This man was an assistant engineer on the United States steamer General Bragg, and died in the service. The amount above stated was due him at the date of his death and should be paid.




I have reëxamined the claims embraced in House Report 2750, Fifty-first Congress, first session, at page 5, commencing with No. 6046 and extending down to and including No. 6107. These claims are for difference between actual expenses and mileage for officers of the Navy while traveling under orders, and were allowed under the decision of the Supreme Court in the case of the United States vs. Graham (110 U. S. R., 219). These claims were settled by the accounting officers and reported to Congress in House Ex. Doc. 55, Forty eighth Congress, second session, pages 26, 27.
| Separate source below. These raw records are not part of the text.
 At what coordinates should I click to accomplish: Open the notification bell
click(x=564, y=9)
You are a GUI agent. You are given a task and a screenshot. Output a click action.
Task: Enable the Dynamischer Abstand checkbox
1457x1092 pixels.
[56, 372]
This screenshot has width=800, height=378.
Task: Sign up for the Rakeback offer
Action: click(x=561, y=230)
By the act of March 3, 1885 (23 Stat., 477), Congress refused to make appropriation for their payment.

Ou March 2, 1886, by direction of the Secretary of the Treasury, these accounts, with others, were reëxamined. A report of that examination was published in House Ex. Doc. 210, Forty-ninth Congress, first session, pages 32, 33.

By the act of August 4, 1886 (24 Stat., 303), there was appropriated $10,673.79 to pay the claims reported on page 33 of the last above-mentioned documents.

It was held by Comptroller Maynard, July 11, 1885, that under the provisions of section 7 of the act of July 17, 1862 (12 Stat., 594), when an officer was furnished with transportation by orders of the Navy Department or a superior officer, mileage could not be allowed, as the officer in that case did not travel at his own expense.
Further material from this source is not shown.